#### [What you will do]
Take the line containing "Task: Click the Фэн Шуй link in Наука section" and every line after it to the end of the data, and write them out exactly as they appear.

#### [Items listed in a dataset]
════════════════════
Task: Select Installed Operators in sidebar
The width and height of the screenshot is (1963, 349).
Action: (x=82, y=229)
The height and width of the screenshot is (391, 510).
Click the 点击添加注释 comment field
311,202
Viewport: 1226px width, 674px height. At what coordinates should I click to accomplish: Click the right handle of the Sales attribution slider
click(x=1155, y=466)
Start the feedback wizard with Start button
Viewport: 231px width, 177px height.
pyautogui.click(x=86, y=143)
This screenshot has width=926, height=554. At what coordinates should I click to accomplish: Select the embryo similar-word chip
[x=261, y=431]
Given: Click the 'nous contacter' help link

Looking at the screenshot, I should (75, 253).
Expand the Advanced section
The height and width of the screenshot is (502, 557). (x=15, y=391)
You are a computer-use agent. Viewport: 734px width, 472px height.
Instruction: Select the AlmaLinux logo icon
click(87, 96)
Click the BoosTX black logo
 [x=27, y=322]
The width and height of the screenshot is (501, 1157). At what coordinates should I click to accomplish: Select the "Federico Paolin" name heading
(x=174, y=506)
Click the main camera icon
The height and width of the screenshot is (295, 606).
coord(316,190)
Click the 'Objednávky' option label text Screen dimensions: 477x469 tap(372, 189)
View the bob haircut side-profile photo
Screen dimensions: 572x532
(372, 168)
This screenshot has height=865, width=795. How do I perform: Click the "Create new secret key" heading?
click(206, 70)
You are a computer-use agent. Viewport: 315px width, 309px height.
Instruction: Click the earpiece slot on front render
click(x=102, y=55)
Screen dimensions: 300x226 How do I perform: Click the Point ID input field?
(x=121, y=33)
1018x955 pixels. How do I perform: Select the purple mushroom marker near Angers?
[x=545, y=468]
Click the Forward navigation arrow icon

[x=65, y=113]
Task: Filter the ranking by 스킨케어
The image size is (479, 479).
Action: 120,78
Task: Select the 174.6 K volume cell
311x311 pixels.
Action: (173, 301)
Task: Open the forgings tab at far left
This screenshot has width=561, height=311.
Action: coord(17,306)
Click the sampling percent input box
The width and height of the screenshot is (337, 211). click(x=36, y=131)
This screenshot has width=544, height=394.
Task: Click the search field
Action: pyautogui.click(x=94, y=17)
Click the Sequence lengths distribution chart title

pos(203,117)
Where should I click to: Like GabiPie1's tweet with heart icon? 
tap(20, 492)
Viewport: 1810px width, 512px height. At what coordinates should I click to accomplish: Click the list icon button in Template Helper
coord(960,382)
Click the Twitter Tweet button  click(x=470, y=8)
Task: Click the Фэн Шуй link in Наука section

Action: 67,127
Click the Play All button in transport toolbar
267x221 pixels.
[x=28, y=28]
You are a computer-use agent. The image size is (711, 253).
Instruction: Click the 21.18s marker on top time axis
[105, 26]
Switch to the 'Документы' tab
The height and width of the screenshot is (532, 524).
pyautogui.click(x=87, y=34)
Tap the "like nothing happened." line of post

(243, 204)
════════════════════
#### [Solution to the exercise]
Task: Click the Фэн Шуй link in Наука section

Action: 67,127
Click the Play All button in transport toolbar
267x221 pixels.
[x=28, y=28]
You are a computer-use agent. The image size is (711, 253).
Instruction: Click the 21.18s marker on top time axis
[105, 26]
Switch to the 'Документы' tab
The height and width of the screenshot is (532, 524).
pyautogui.click(x=87, y=34)
Tap the "like nothing happened." line of post

(243, 204)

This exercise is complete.